In a most literal sense, Goebbels, Himmler, Heydrich, and other leading Nazis were ‘working towards the Führer’, whose authority allowed the realization of their own fantasies. The same was true of countless lesser figures in the racial experiment under way in the occupied territories. Academics — historians at the forefront — excelled themselves in justifying German hegemony in the east.106 Racial ‘experts’ in the Party set to work to construct the ‘scientific’ basis for the inferiority of the Poles.107 Armies of planners, moved to the east, started to let their imagination run riot in devising megalomaniac schemes for ethnic resettlement and social restructuring.108 Hitler had to do no more than provide the general licence for barbarism. There was no shortage of ready hands to put it into practice.

This began with the heads of the civil administration in occupied Poland. Forster in Danzig-West Prussia, Greiser in the Warthegau, and Frank in the General Government were trusted ‘Old Fighters’, hand-picked for the task by Hitler. They knew what was expected of them. Regular and precise directives were not necessary.
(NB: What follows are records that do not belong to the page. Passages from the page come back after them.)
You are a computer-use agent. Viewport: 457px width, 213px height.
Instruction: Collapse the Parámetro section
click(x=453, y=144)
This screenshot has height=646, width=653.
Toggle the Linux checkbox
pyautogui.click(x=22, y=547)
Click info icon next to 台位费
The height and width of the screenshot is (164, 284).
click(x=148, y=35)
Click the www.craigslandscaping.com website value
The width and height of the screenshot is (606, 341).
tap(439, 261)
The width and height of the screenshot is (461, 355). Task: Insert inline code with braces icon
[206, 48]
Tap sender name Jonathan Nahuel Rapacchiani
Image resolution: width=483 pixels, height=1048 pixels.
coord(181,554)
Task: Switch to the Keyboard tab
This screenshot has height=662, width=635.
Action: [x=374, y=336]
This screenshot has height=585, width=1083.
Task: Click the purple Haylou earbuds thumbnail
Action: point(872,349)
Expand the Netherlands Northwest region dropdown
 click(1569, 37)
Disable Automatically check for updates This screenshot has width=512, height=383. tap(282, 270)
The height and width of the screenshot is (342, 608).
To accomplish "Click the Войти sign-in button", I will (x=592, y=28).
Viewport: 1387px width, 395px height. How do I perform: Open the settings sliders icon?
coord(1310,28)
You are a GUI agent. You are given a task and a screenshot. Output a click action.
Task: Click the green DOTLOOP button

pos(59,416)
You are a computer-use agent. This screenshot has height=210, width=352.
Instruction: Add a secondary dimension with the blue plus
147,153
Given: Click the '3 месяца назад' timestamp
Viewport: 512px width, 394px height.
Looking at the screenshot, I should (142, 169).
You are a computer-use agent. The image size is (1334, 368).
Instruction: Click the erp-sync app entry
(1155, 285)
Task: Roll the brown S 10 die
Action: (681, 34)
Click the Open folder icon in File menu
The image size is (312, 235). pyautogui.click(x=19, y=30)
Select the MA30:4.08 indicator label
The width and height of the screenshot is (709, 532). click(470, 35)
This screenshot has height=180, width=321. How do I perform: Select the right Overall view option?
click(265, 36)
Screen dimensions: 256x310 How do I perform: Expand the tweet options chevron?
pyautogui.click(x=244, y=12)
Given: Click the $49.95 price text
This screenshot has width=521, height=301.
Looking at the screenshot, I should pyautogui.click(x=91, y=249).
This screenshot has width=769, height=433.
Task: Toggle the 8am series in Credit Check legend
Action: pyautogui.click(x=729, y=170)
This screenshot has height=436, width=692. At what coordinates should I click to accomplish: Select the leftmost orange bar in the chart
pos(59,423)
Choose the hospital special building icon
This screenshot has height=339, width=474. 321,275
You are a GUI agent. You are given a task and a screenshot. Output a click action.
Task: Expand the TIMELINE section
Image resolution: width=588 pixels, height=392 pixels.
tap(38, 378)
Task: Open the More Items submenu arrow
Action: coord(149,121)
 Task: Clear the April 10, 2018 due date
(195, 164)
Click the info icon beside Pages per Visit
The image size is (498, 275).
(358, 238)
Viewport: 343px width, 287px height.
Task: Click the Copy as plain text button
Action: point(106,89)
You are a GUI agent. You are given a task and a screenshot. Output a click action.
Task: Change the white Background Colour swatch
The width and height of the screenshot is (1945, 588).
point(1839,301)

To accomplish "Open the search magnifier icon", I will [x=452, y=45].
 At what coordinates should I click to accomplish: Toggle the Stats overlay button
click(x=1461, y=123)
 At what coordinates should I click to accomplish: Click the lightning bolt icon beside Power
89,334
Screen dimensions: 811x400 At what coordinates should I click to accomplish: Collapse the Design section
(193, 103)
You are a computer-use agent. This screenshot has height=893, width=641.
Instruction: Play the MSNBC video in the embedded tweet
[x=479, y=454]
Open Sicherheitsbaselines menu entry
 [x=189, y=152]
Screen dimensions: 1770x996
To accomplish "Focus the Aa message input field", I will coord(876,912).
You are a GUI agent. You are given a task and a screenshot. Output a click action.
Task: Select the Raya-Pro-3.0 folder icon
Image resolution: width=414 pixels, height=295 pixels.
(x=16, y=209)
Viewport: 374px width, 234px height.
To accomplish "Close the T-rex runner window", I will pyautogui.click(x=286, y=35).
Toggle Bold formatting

The Warthegau provides clear illustration of the ways ‘working towards the Führer’ — anticipating Hitler’s presumed wishes and intentions — translated into ever more radical actions. Hitler’s man in Posen, head of the civil administration in ‘Reichsgau Wartheland’ (as it was officially known from January 1940 onwards), was Arthur Greiser. For Greiser, a native of the Posen area, the way to Hitler had been the classical one. As with Hitler himself, the war had been a formative experience. He identified completely with the ‘front-soldier’ mentality. Defeat and the loss of his home province left a searing mark on him. Service in the Freikorps was followed by years where he scraped by, earning a living as best he could, including running boat-rides round Danzig harbour.109 His resentment at his parlous financial situation doubtless helped drive him further into the völkisch camp, then on into the Nazi Party. He was apparently unemployed when, in 1929, he was attracted to what he later called ‘the solution of the great social question’ — unquestionably synonymous in his mind with the ‘ethnic question’ in the former Prussian provinces. He believed that ‘in the chaos of party politics, only Hitler was capable of this solution’.110

Greiser was clever and ambitious enough to work his way through the intrigues of the Danzig Party to become Forster’s deputy and President of the Senate in the Free City, surviving scandals about financial corruption, his membership of a Freemasons’ Lodge in the 1920s, and the stormy break-up of his first marriage. Greiser’s survival owed not a little to his good connections with Himmler. He was also already prepared to do anything to retain favour with Hitler. ‘For this favour,’ recalled Carl Burck-hardt, ‘no price was too high. A wish expressed by Hitler counted for even more than an order.’111 When appointed by Hitler Reich Governor and Gauleiter of the Warthegau, Greiser’s ‘gratitude knew no bounds’, according to one contemporary.112 He lost no opportunity to emphasize ‘that he was persona gratissima with the Führer’, and also had the ear of the Reichsführer-SS.113 He saw his task as working to put into practice the Führer’s ‘heroic vision’ for the Germanization of the Warthegau, to turn it into the ‘model Gau’ of the ‘New Order’. He was given full scope to do so.